JOB: Quote the entries below word for word, starting with their first line and going on through the line that contains "point(1147,183)", with both ends included. Leave the pictures out of your answer.
═══ TASK MATERIAL
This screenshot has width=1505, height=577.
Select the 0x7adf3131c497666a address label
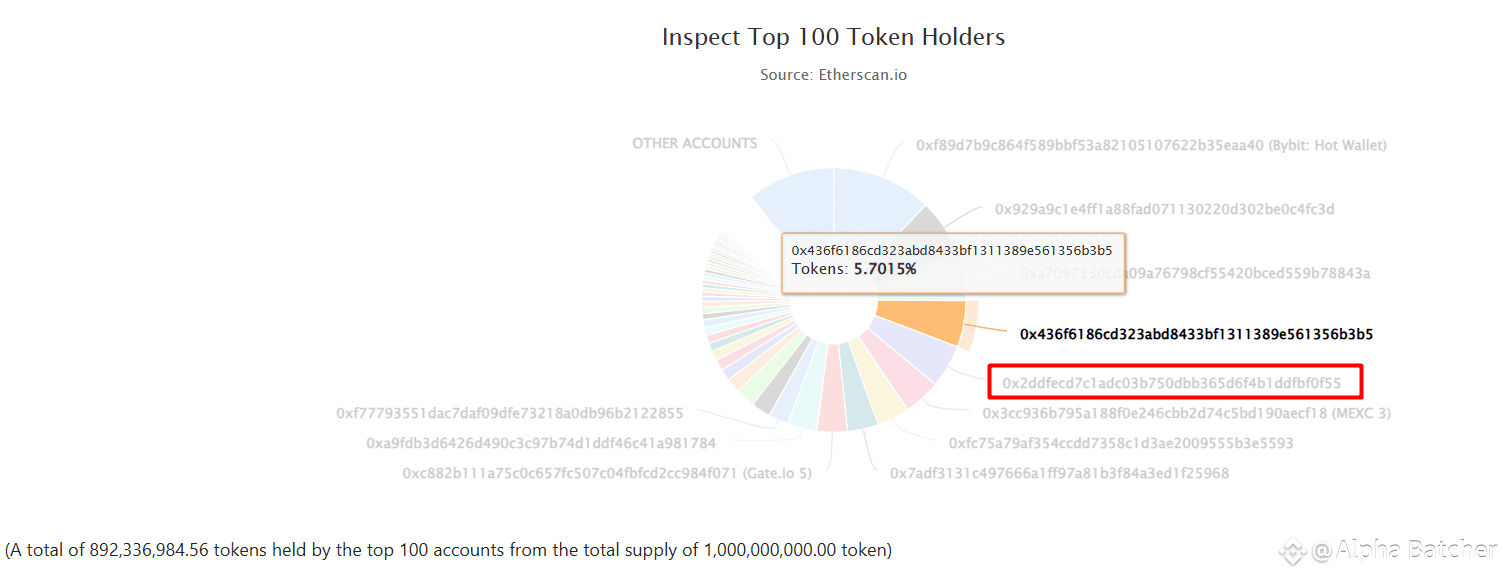click(x=1059, y=473)
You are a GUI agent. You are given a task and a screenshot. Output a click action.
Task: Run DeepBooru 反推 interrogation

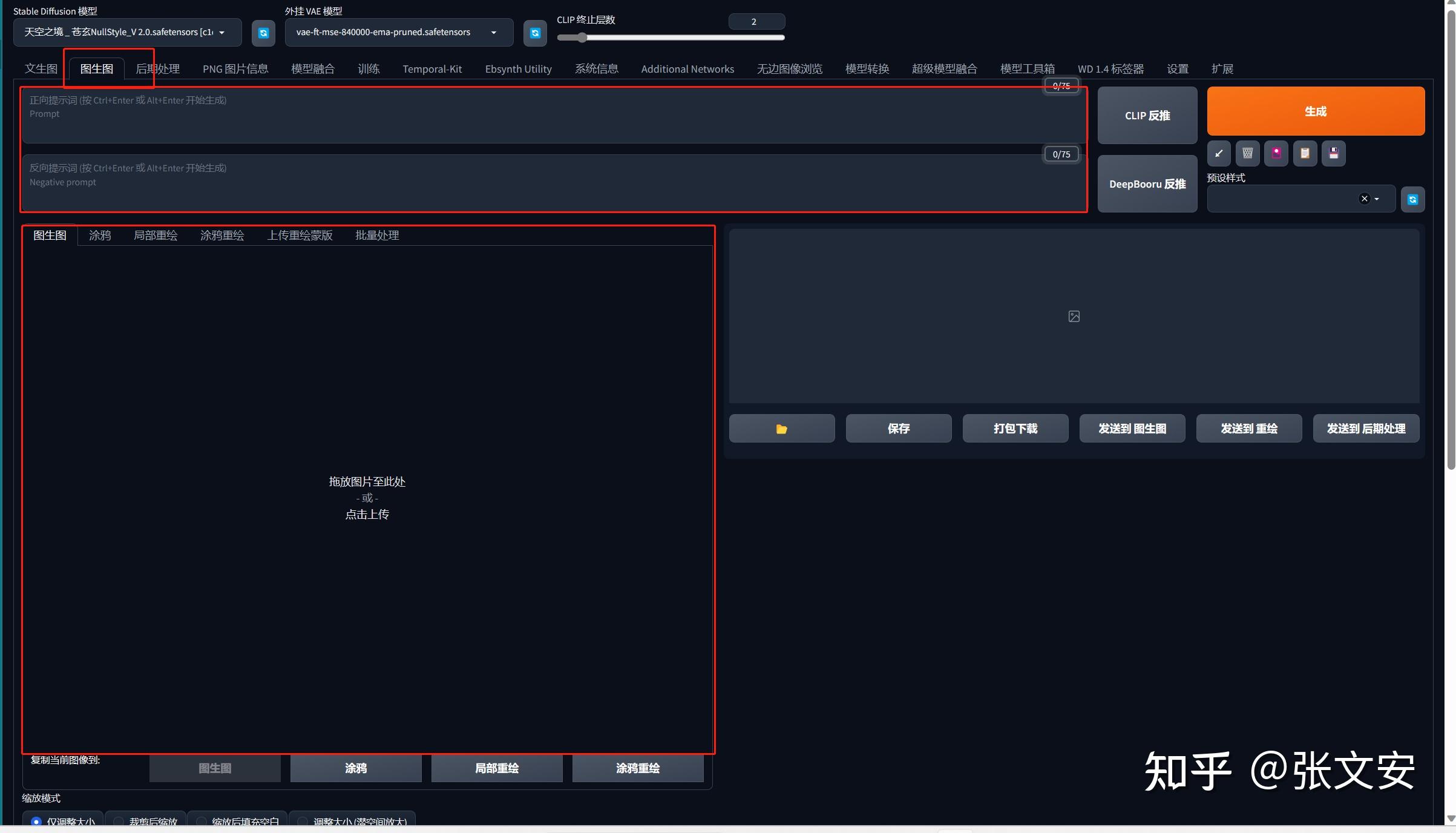point(1147,183)
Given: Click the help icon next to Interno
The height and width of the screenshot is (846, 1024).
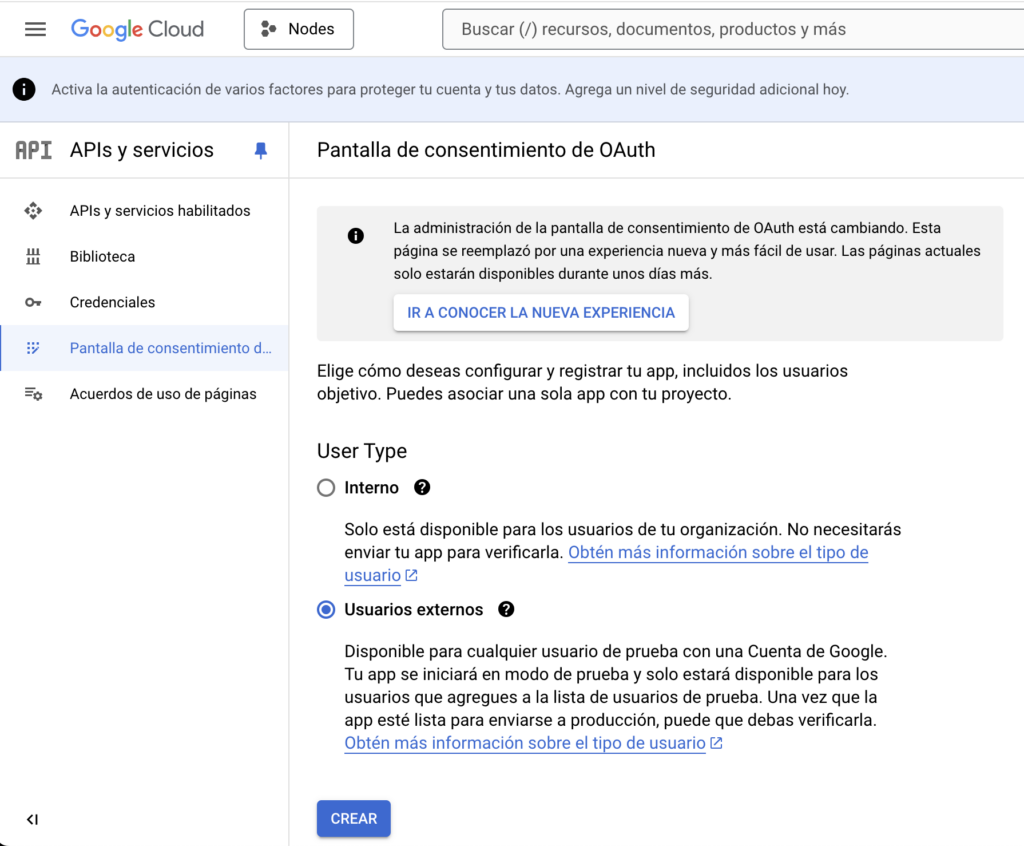Looking at the screenshot, I should click(x=422, y=488).
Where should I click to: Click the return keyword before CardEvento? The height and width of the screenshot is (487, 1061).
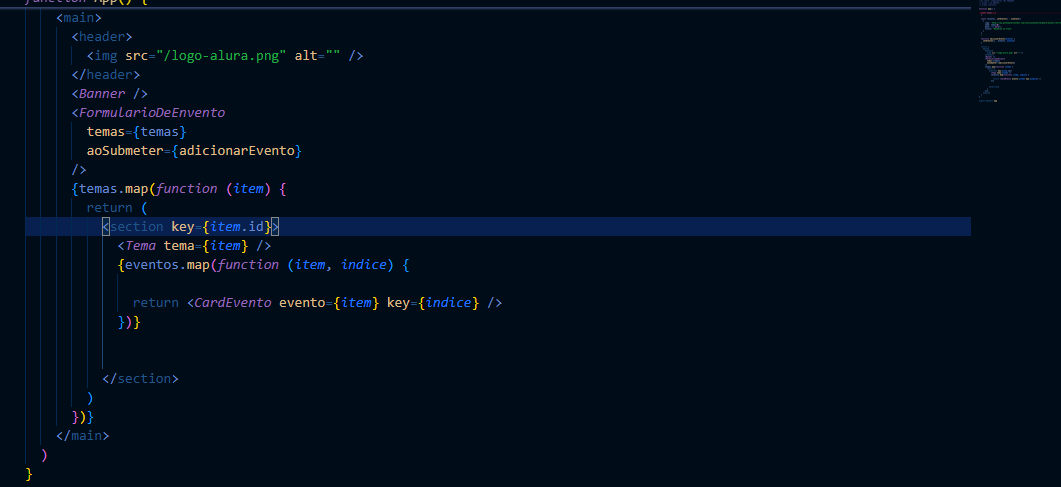(155, 302)

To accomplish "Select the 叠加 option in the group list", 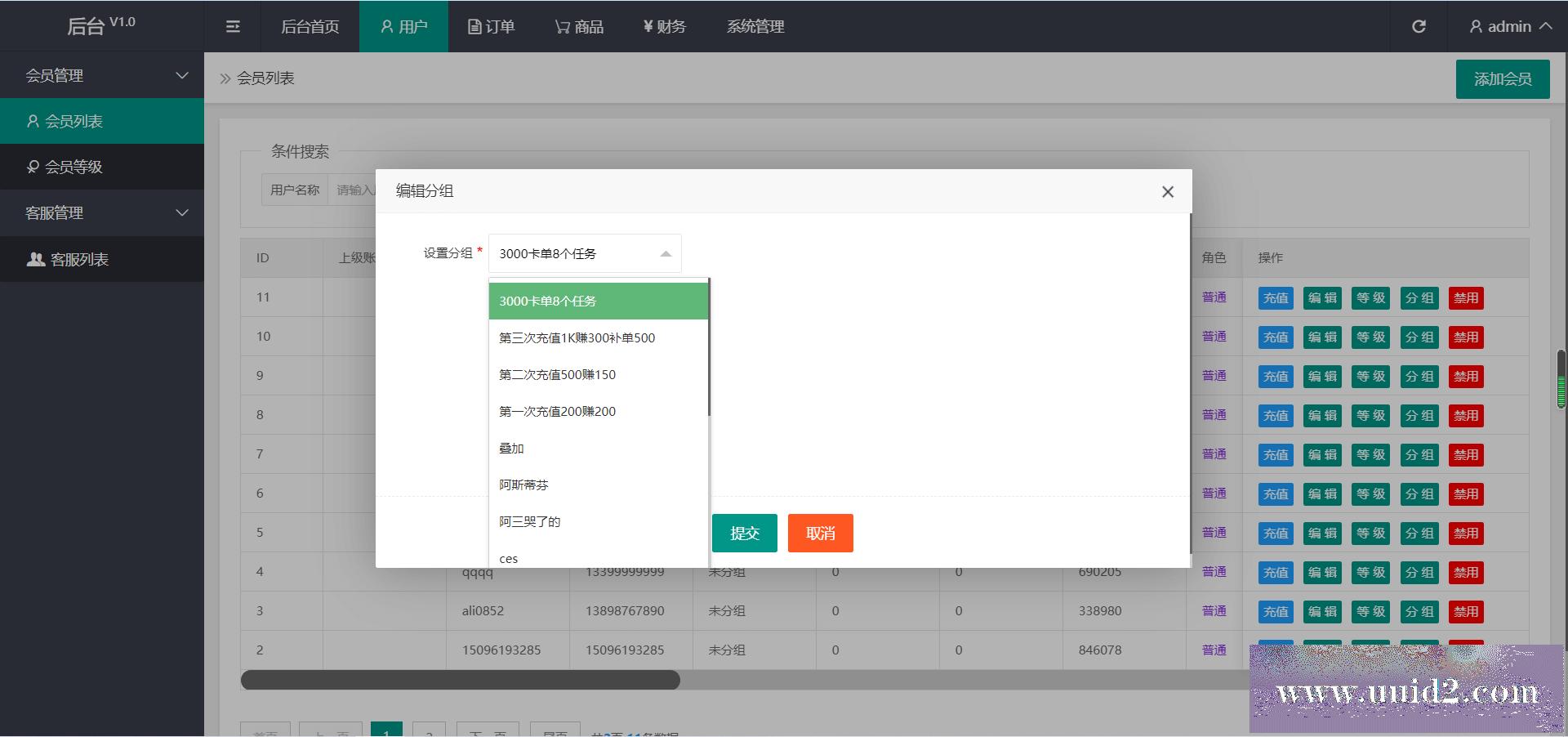I will click(x=511, y=448).
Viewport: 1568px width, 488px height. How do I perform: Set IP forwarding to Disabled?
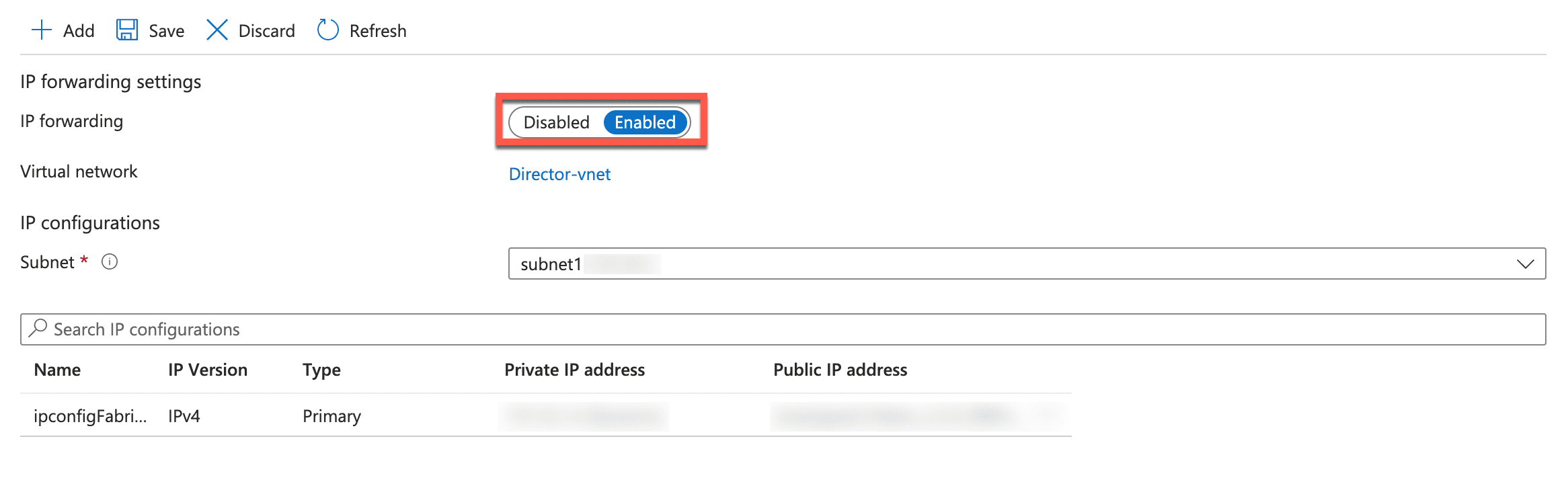point(556,122)
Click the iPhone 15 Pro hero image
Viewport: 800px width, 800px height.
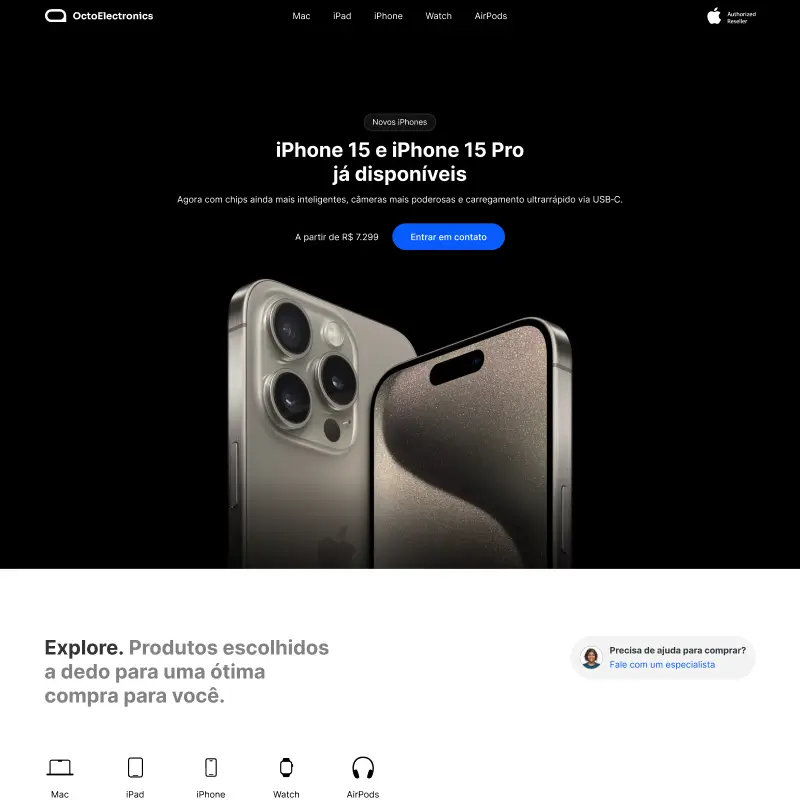(x=399, y=423)
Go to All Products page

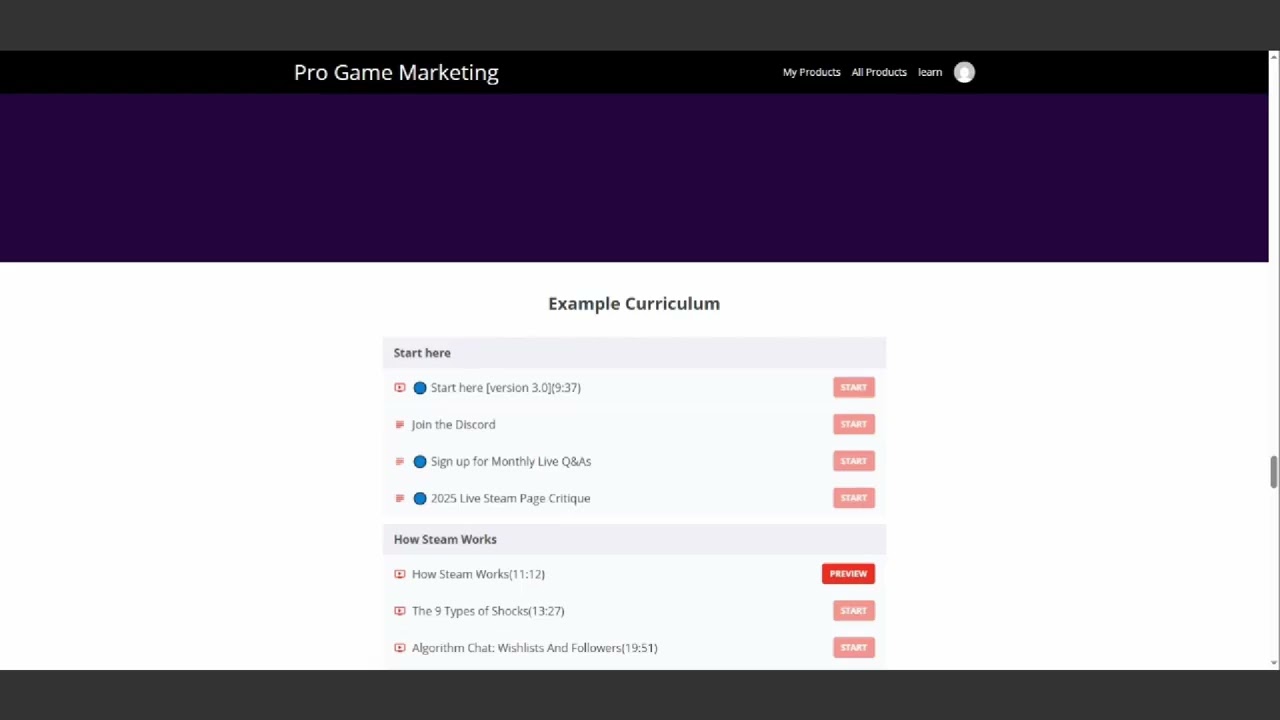(x=879, y=72)
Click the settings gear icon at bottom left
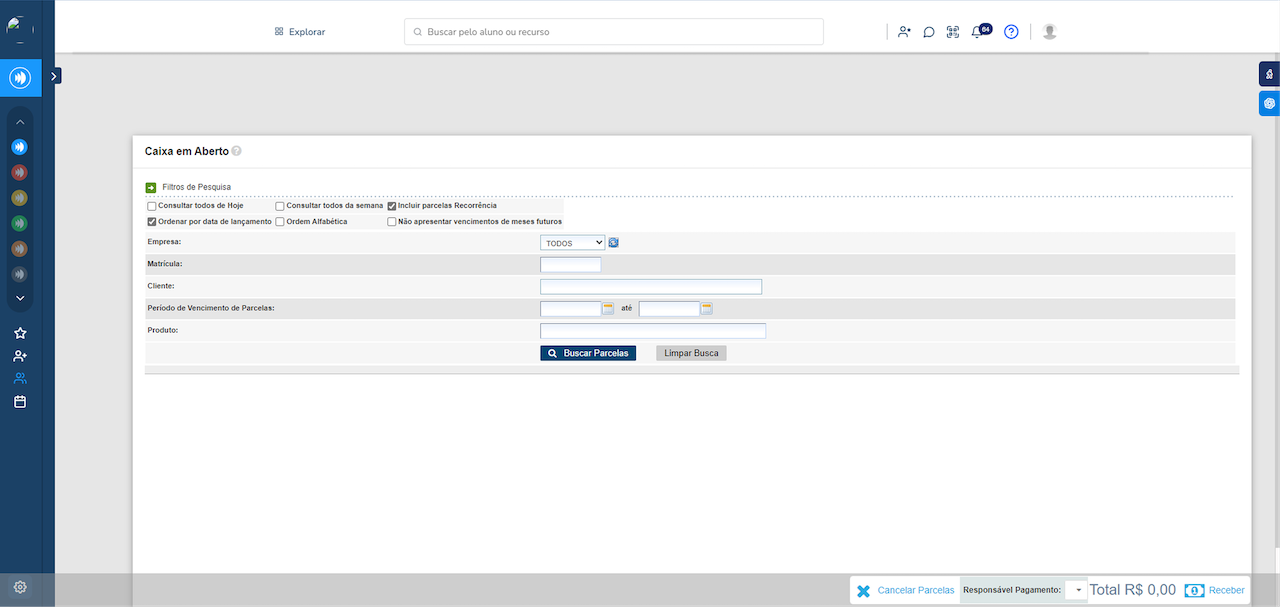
══════
EXERCISE ANSWER:
This screenshot has width=1505, height=577.
Select the 0x7adf3131c497666a address label
click(x=1059, y=473)
You are a GUI agent. You are given a task and a screenshot. Output a click action.
Task: Run DeepBooru 反推 interrogation

point(1147,183)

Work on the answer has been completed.